Structural studies on Mycobacterial NudC reveal a class of zinc independent NADH pyrophosphatase.

Abstract

Non-tuberculous mycobacteria (NTM) have emerged as an increasing threat to public health, due to the extreme antibiotic resistance. NADH pyrophosphatase (NudC) was proposed involving in mycobacterial resistance to the first line anti-tubercular drug isoniazid (INH) or its analog ethionamide (ETH), by hydrolyzing their NAD modified active forms (NAD-INH and NAD-ETH). In this study, we performed enzymatic and structural studies on NudC from M. abscessus (NudC_Mab), which is highly resistant to isoniazid and emerging as the most worrisome NTM. We determined the crystal structures of NudC_Mab in apo form, substrate NAD-bound form and product AMP-bound form. We observed the mode for the Nudix motif of NudC_Mab capturing the pyrophosphate group of NAD mediated by three divalent cation ions, which provides details for understanding the mechanism on NudC hydrolyzing NAD(H) or NAD-capped substrate.
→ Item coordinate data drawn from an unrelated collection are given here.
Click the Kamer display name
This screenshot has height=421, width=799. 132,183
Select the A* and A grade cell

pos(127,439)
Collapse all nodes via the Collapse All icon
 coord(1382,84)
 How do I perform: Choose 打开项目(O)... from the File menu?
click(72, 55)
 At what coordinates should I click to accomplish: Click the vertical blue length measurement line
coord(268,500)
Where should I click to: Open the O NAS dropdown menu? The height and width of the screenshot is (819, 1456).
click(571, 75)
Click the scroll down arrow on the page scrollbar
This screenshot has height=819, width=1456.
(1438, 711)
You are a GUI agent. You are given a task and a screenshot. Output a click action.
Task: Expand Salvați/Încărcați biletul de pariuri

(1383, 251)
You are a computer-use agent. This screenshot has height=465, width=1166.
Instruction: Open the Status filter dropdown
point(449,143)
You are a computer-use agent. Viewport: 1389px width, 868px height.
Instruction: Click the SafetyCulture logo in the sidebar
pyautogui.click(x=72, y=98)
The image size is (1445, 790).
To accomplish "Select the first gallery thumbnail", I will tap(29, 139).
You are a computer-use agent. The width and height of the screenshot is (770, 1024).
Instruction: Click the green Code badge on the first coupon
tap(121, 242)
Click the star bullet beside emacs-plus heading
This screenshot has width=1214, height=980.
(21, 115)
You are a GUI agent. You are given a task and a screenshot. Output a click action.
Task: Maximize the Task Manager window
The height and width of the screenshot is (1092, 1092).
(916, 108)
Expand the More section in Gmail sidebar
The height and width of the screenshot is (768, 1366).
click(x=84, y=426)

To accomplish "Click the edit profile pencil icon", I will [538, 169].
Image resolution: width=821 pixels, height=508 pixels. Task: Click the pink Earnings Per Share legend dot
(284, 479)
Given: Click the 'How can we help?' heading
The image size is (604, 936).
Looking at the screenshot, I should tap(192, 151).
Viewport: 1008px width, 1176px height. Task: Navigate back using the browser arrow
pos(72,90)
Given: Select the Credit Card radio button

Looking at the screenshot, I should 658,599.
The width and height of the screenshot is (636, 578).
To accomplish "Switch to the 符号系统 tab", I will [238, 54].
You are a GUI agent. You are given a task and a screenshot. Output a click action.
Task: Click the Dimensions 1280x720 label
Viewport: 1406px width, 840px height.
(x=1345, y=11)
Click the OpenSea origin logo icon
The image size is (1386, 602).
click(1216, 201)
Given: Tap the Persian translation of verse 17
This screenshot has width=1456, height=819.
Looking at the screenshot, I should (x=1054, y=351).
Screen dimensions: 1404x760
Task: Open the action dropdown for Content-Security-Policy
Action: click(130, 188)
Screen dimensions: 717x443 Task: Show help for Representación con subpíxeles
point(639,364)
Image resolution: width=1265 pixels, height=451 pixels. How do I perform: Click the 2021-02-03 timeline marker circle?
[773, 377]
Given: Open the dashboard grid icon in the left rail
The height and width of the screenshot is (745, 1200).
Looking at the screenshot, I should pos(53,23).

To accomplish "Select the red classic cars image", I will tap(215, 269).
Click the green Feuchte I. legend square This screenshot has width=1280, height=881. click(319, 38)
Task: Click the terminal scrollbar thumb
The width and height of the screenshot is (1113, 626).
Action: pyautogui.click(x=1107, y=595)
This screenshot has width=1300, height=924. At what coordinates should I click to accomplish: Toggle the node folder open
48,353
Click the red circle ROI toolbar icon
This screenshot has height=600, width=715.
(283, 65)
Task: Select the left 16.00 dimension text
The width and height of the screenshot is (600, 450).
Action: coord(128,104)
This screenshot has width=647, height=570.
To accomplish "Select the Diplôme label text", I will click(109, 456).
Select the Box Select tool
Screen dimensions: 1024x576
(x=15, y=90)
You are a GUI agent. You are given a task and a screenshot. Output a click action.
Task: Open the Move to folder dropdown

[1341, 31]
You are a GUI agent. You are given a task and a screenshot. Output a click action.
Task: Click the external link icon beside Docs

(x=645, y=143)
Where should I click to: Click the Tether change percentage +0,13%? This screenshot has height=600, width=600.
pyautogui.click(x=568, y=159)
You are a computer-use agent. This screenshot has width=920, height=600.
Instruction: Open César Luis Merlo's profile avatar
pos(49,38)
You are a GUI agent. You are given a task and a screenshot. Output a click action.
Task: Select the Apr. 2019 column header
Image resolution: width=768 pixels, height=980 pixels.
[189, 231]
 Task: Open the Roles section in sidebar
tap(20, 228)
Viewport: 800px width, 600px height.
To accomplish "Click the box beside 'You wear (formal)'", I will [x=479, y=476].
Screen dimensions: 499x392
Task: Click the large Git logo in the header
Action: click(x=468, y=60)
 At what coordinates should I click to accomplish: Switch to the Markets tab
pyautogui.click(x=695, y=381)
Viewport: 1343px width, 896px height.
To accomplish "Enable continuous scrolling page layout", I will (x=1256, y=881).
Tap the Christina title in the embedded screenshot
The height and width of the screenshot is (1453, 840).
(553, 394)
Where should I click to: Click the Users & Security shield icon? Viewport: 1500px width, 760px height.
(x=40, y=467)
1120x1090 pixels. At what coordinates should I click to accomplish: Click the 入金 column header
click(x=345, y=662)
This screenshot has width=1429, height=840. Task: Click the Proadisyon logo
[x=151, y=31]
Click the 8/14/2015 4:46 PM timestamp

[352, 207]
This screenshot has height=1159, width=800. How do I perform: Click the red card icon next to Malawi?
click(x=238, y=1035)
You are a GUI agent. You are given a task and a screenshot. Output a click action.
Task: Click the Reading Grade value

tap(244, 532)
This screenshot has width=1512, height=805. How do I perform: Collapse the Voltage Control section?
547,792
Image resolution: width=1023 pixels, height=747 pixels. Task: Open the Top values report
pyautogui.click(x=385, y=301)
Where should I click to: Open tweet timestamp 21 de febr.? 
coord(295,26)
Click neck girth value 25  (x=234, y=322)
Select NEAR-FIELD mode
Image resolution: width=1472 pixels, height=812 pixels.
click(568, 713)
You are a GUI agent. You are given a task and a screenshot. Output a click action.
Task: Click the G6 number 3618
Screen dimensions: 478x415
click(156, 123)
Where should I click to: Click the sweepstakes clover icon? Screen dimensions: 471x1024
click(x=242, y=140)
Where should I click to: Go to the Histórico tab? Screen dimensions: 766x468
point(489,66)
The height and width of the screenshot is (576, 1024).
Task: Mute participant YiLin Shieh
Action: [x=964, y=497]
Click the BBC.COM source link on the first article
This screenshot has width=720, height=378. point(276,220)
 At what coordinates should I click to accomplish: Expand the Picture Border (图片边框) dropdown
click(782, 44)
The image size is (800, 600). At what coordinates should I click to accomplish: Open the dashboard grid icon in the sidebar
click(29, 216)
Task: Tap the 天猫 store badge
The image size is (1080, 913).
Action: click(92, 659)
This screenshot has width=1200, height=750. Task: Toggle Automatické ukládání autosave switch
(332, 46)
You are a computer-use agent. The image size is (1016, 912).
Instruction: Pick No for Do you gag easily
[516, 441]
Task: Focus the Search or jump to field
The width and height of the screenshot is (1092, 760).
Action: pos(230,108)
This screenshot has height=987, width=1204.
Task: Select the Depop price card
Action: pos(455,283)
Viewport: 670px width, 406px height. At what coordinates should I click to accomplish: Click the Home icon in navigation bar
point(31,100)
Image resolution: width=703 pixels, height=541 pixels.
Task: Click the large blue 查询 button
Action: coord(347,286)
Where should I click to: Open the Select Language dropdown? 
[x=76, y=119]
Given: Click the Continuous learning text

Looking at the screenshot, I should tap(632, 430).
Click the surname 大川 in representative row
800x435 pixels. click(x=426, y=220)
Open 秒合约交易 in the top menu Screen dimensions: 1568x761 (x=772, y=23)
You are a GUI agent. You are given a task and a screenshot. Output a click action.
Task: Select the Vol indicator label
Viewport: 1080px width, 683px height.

Interestingly, our structures revealed a novel subclass NudC from mycobacteria characterized by a unique arginine residue on the conserved QPWPFPxS motif, as well as a unique tower domain that replaces a well-defined zinc-binding motif in E.coli NudC and catalytic domain of mammalian Nudt12. Thus, our structural studies on NudC_Mab not only present a class of zinc independent NADH pyrophosphatase in mycobacteria, but also may facilitate the design of NudC inhibitors for the treatment of mycobacteria infections in combination with INH or ETH.